In time, he told them, they will leave AU prepared to change with a changing world, and to be experts in their fields. And they will leave with the invaluable experience gained, he said, by “using this great city as a laboratory.”
By tradition, AU’s Scholar-Teacher of the Year gives the key address at Opening Convocation. This year’s address was delivered by Pamela Nadell, Patrick Clendenen Professor of History and director of the Jewish Studies Program, College of Arts and Sciences.
New arrivals on campus have come not only with their suitcases, but with “bags of cultural capital that bind us to other communities,” she said.

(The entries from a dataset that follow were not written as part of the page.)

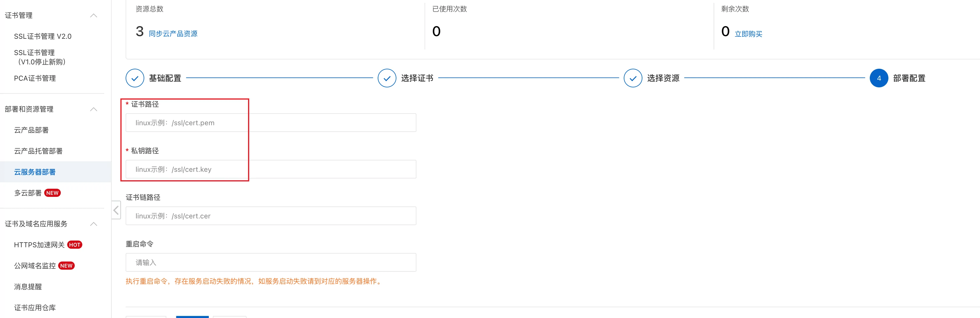Collapse the left sidebar with arrow handle
980x318 pixels.
pos(116,210)
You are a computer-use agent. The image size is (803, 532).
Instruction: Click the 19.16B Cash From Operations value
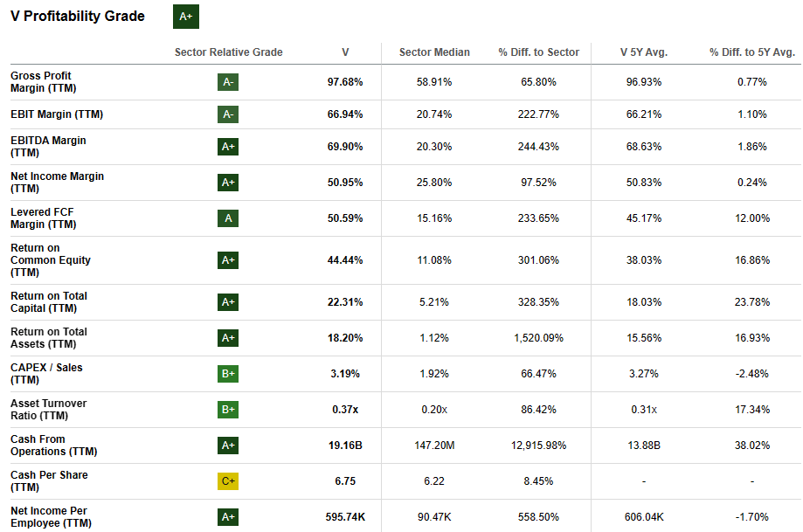(x=346, y=446)
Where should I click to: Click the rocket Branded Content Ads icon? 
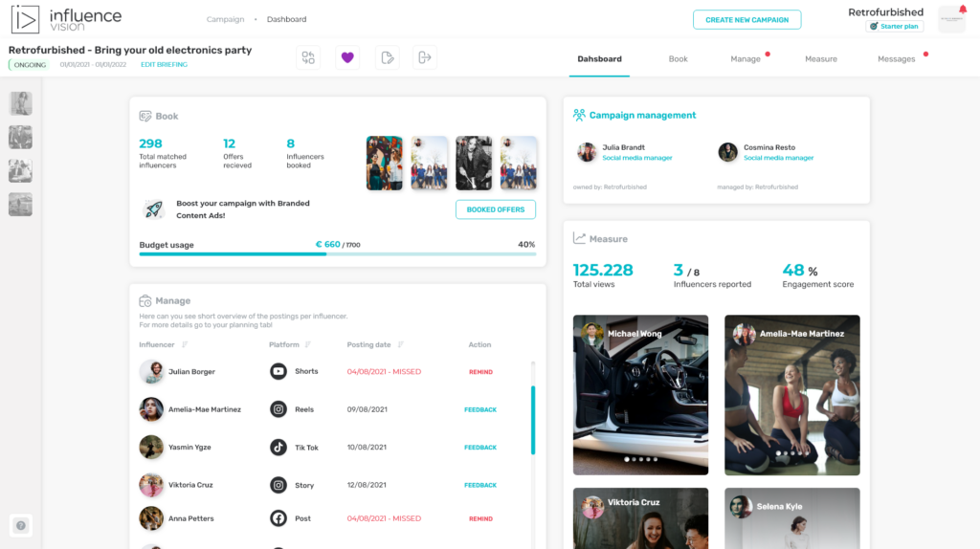pyautogui.click(x=153, y=209)
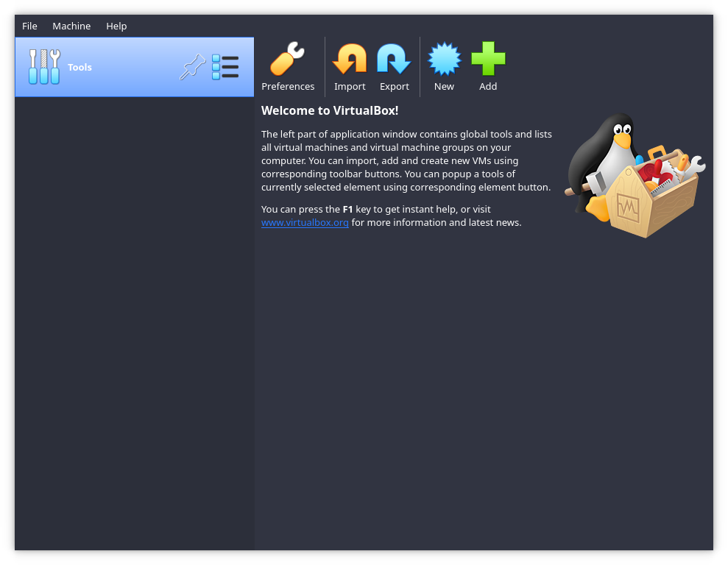The width and height of the screenshot is (728, 565).
Task: Click the yellow Import arrow icon
Action: point(350,60)
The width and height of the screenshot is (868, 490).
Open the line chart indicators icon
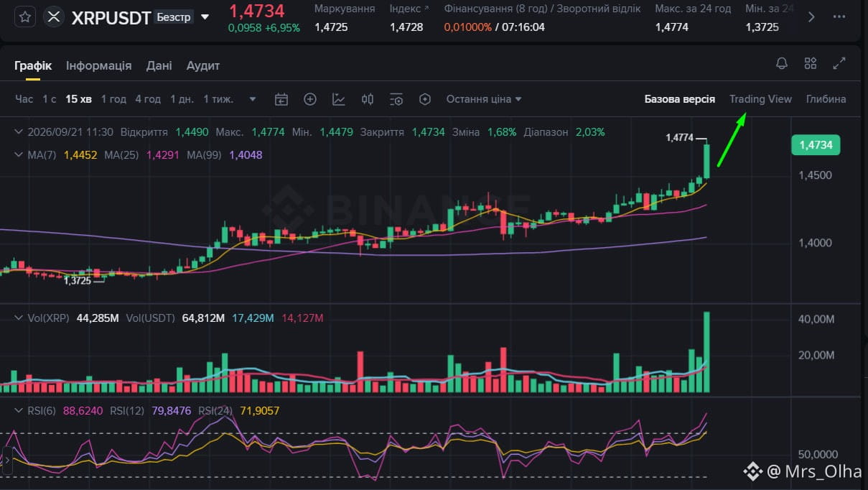coord(339,99)
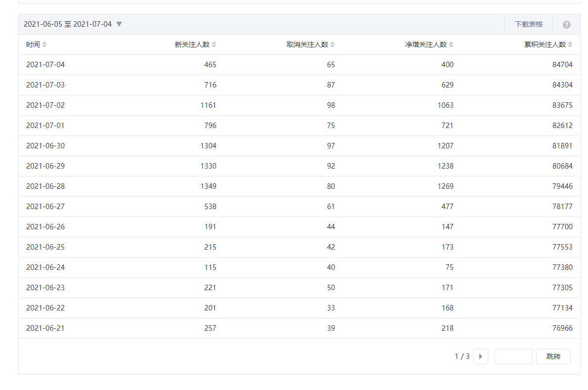Click sort arrows beside 新关注人数
This screenshot has height=390, width=588.
tap(214, 44)
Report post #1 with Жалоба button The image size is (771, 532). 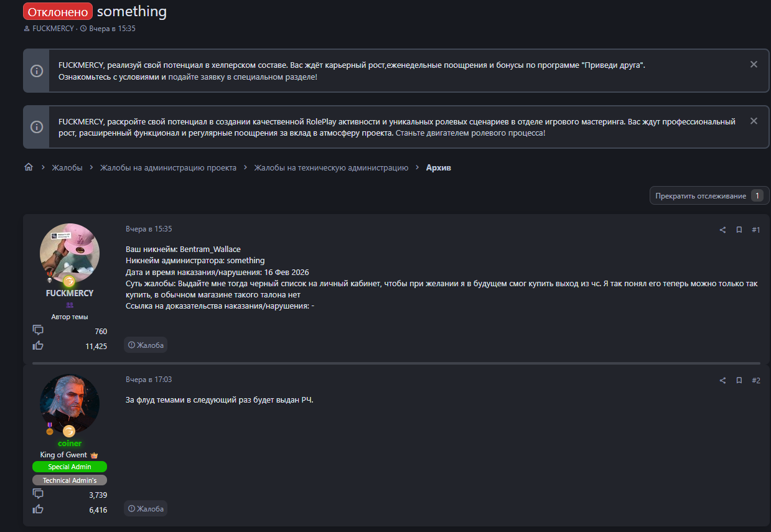click(x=146, y=345)
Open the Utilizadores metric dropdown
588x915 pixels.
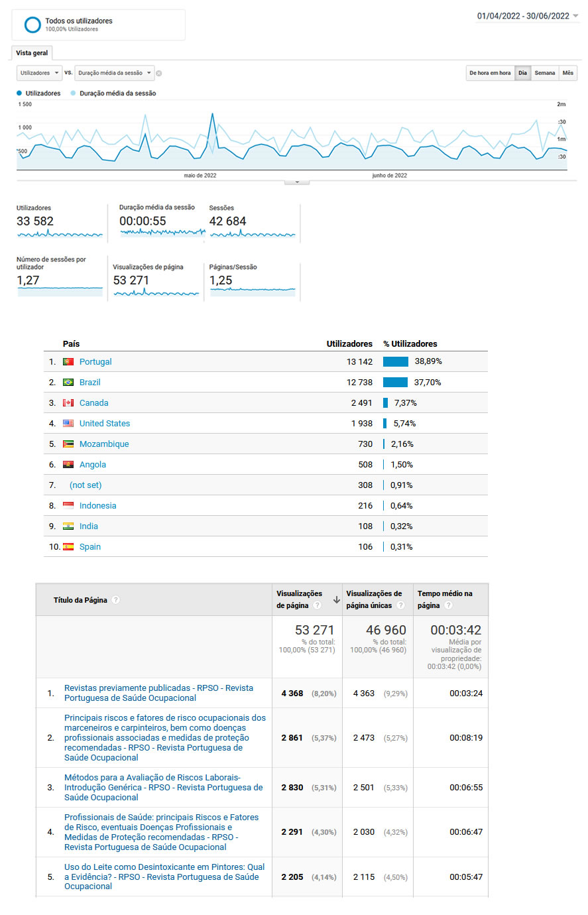39,73
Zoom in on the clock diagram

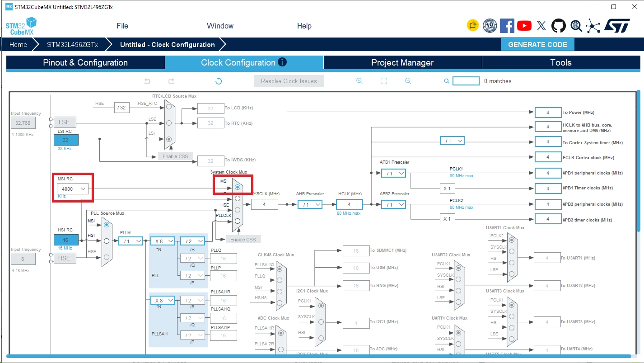pos(359,81)
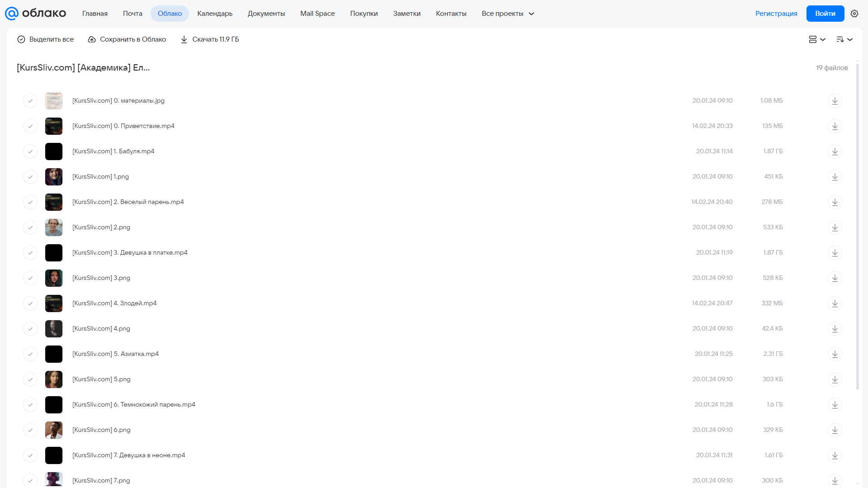Screen dimensions: 868x488
Task: Download the 5. Азиатка.mp4 file
Action: pyautogui.click(x=835, y=354)
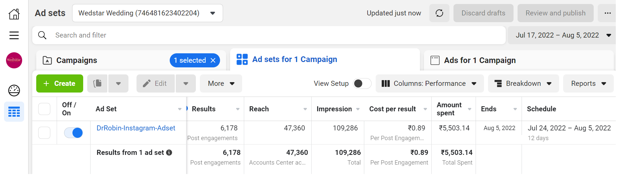Click the refresh icon button
The image size is (644, 175).
coord(439,13)
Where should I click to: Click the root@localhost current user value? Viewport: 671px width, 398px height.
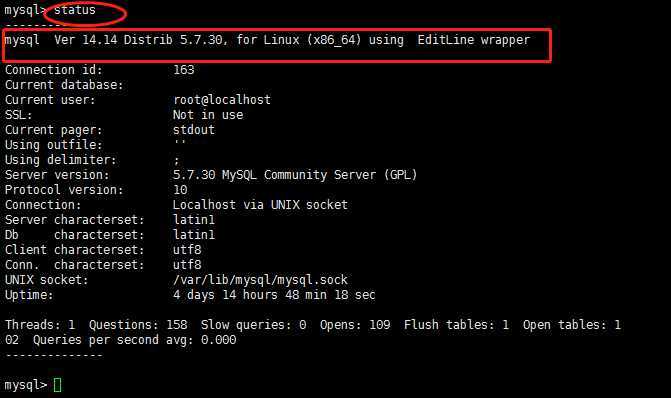(222, 100)
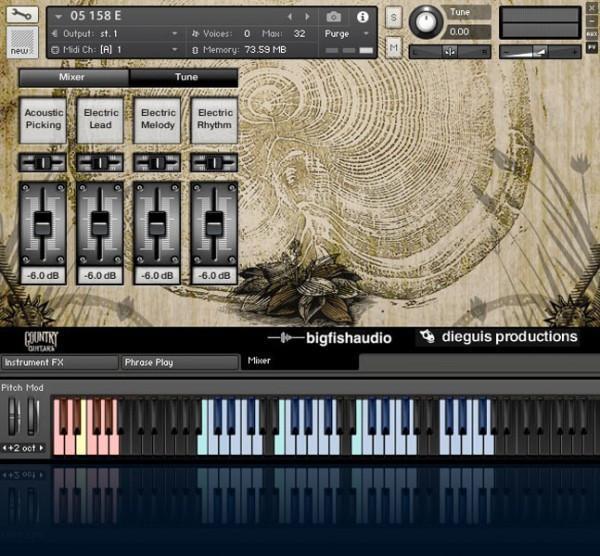Image resolution: width=600 pixels, height=556 pixels.
Task: Click the wrench edit instrument icon
Action: [23, 15]
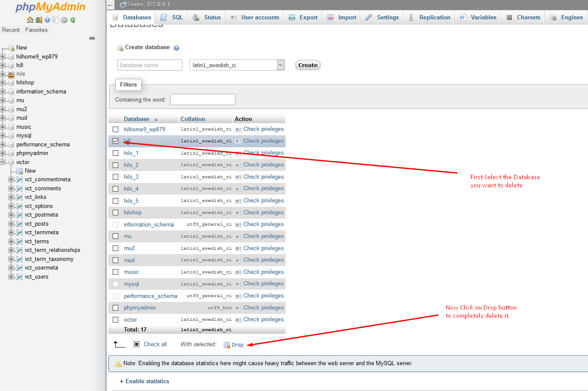588x391 pixels.
Task: Click the chain link icon in sidebar
Action: click(x=92, y=38)
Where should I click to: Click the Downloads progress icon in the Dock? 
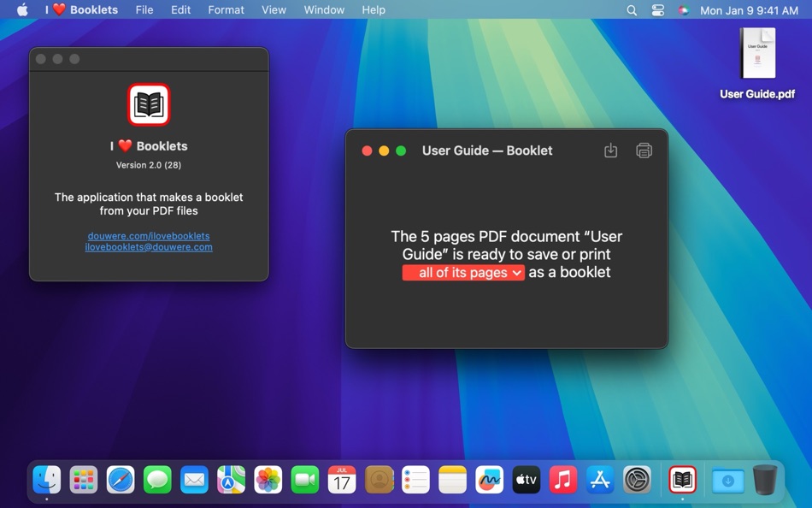(727, 480)
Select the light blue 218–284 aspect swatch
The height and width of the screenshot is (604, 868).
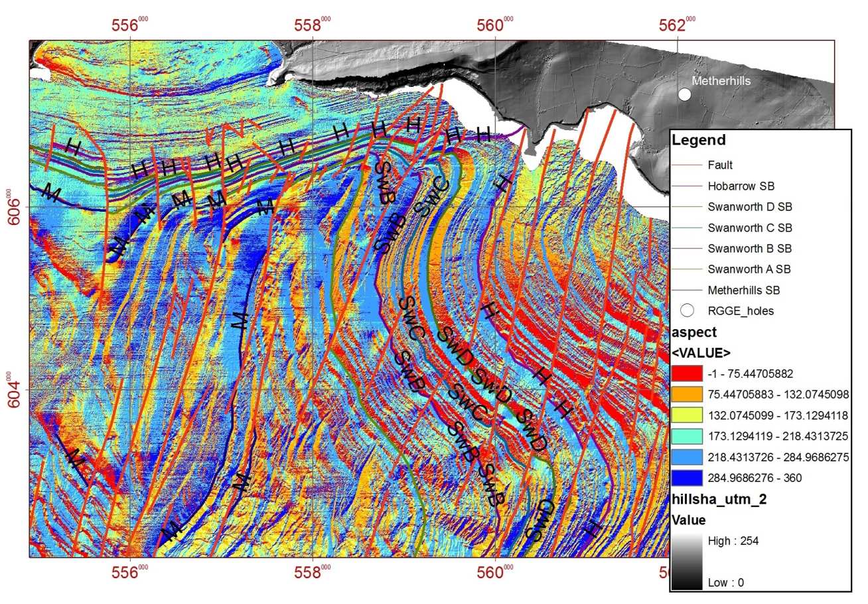pos(687,457)
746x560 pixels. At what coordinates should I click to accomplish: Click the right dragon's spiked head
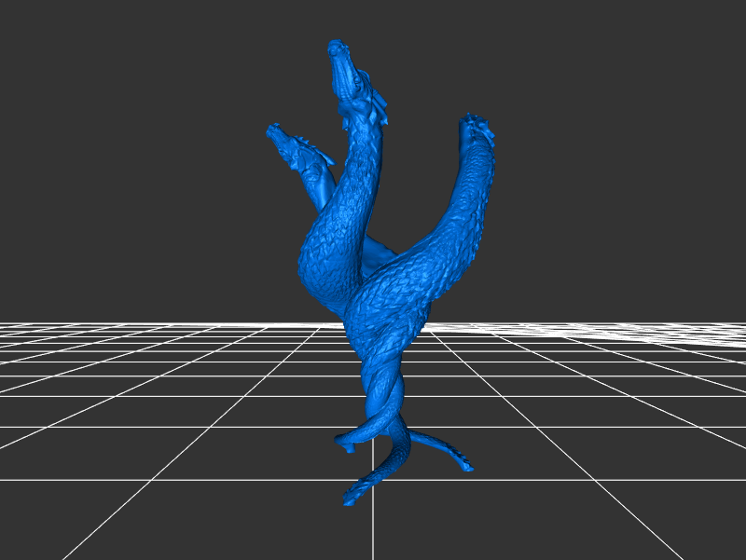(476, 130)
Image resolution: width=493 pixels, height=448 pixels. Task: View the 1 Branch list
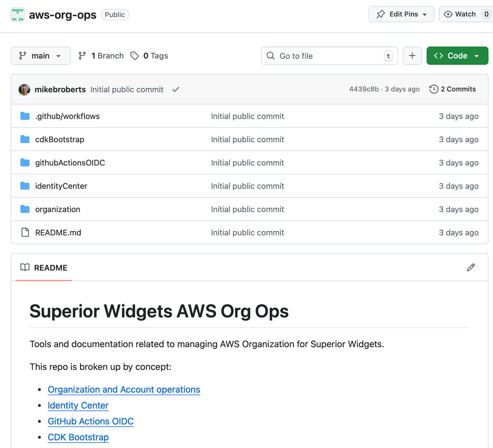coord(101,56)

The tales of princes and princesses, goblins and jinns that students once heard at bedtime were an investment in their future. “These stories have not only informed your lives, they constitute part of your cultural capital,” she said.
She urged students to unpack their stories from their memories—the stories their parents told them, the stories they keep inside about themselves—and share them with others, because stories tell about our past, divulge our differences, and reveal our commonalities.
The knowledge of shared stories, and the sharing of our own stories to enrich our communities, provides us with a sense of community and belonging, and ultimately enables us to change our communities for the better, she said.
“I especially look forward to hearing the stories of your past,” Nadell said, “which will shape our future together.”